Mark Pickering tells the remarkable story of Keith Sanders, CMF's second General Secretary.

We recently reported the passing of Dr Keith Sanders, CMF's second General Secretary, who died in November 2023 at the age of 98.[1] Although I didn't have the privilege of meeting Keith during his life, it was an honour to be present at his thanksgiving service in Tewkesbury Abbey on 29 December and to learn some fascinating things about his life.[2]

early life and a dramatic rescue

Born to missionary parents in Angola in 1925, Keith spent time as a 'missionary kid' in boarding schools in Northern Rhodesia (Zambia today) and the UK. Aged 17, he joined the Merchant Navy in 1942, and there, he had a remarkable experience that shaped his life. He worked on fuel tankers from 1942-46, which brought vital supplies from the USA across the Atlantic, under high risk of torpedo attacks. In December 1942, shortly before leaving for the USA, at church in Liverpool he heard a sermon from Isaiah 43:1-3:

Do not fear, for I have redeemed you…When you pass through the waters, I will be with you…When you walk through the fire…the flames will not set you ablaze. For I am the Lord your God, the Holy One of Israel, your Saviour…

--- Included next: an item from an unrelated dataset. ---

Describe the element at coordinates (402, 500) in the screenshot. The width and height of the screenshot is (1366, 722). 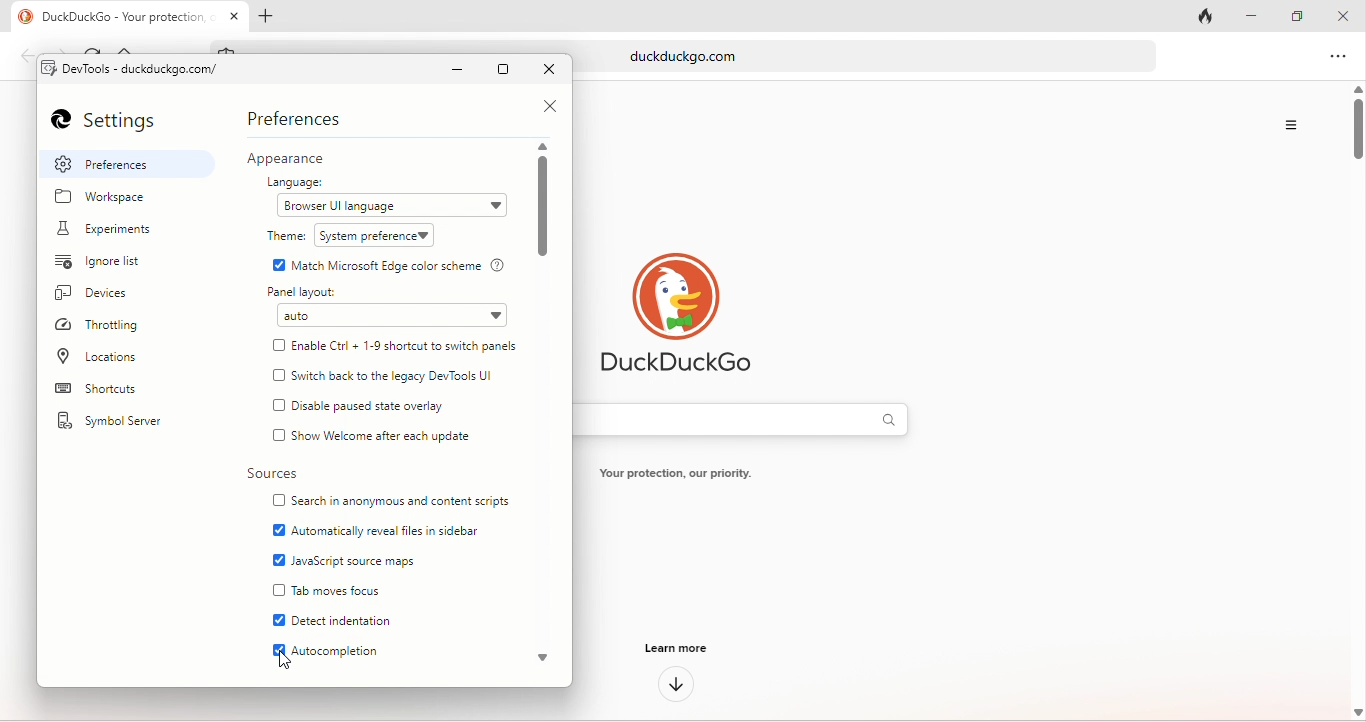
I see `search in anonymous and content scripts` at that location.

Coming back across the Atlantic in January 1943, his ship was torpedoed and sunk whilst the surrounding sea was set ablaze by burning fuel. Amazingly, Keith was able to swim under this surface inferno and get beyond it, rescuing two colleagues and hanging on to floating debris for hours before being picked up by a rescue vessel.

Amazingly, at the next church service he attended, the passage was none other than Isaiah 43! What a testimony to God's sovereign care for his servant!

Bristol, Marion, and India

He trained at Bristol, first in dentistry, but changed partway through to medicine, qualifying in 1954. Whilst there, he met and married Marion, a medical almoner (social worker), beginning a long and fruitful partnership. He became a leader in the Christian Union and remembers helping at a missionary service in 1949. He quietly prayed that the Lord would call some of those present to overseas missionary service, then immediately heard a voice within him respond, 'What about you?'! This led him to change course to medicine in the very year that CMF began.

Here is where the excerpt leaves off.